Much evidence has been collected in previous studies of AE and PNS [14, 17], and the pathogenesis of neuronal autoantigens has been explored [4]. With the development of neuroimmunology, more antibodies to neuronal autoantigens might be discovered, which may lead to a deeper understanding into the immune mechanisms involved in AE and PNS. In this study, we proposed the concept of “anti-neuronal antibody syndrome” to clarify the pathogenetic relationships. The clinical and immunological aspects of ANAS have been clarified, which might contribute to neuroscientists conducting more profound studies regarding clinical syndromes.

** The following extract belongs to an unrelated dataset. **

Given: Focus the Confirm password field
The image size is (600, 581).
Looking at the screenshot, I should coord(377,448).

Here, we report the data of clinical features and cytokines/chemokines in the sera and CSF, and the data regarding the antibody titres and clinical treatments will be discussed in future studies. Our study focused on the disease on a class of antibodies that target common neuronal epitopes, which was distinguished from most current researches emphasizing one specific antibody. This might promote the further study of ANAS and provide a new idea on clinical study in neuroimmunology.

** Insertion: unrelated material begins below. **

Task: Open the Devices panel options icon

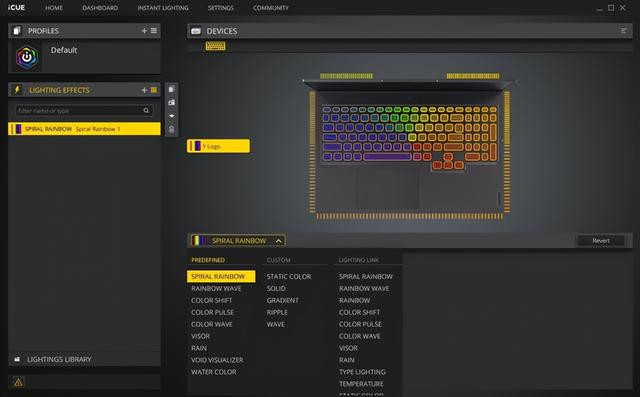Action: [624, 31]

Our study had the limitations of not being randomized, having fewer cases and having a lack of complete data regarding the cytokines/chemokines in the CSF, which reduces the level of evidence in this ANAS study. Some other factors might influence the levels of cytokines/chemokines found in the sera and CSF, including sampling time, storage conditions, test method, etc. The interactions with different cytokines/chemokines are complex pathological processes. In particular, there is a lack of data on the function and quantity of T and B cells. It is difficult to reflect the complex changes in the process of disease solely using the levels or ratios of cytokines/chemokines in the sera or CSF. However, we proposed the clinical range of ANAS, summarized the features and cytokines/chemokines in the sera and CSF, and then screened possible predictors associated with outcomes and relapses. This might be helpful for the in-depth study of ANAS.

Our study focused on studying the association of disorders with a class of antibodies targeting common neuronal epitopes, and this study highlights the fact that ANAS is a clinical neurological syndrome, not a clinical diagnosis. The term ANAS was proposed for the first time and the clinical range was clarified. The study of ANAS might be a beginning for the understanding of these conditions and should be further promoted. This might provide a novel idea for clinical study in neuroimmunology.

Conclusion

Our study proposed the term ANAS and clarified the clinical range of this condition. We analysed the association between these diseases, the clinical features and levels of cytokines/chemokines. Then, we screened possible factors associated with poor outcomes, including having tumours, a chronic onset and factors associated with relapses, which included having lower levels of CSF BAFF and a larger ratio of serum TGFβ1/serum CXCL13. These factors might be related to the prognoses of the diseases.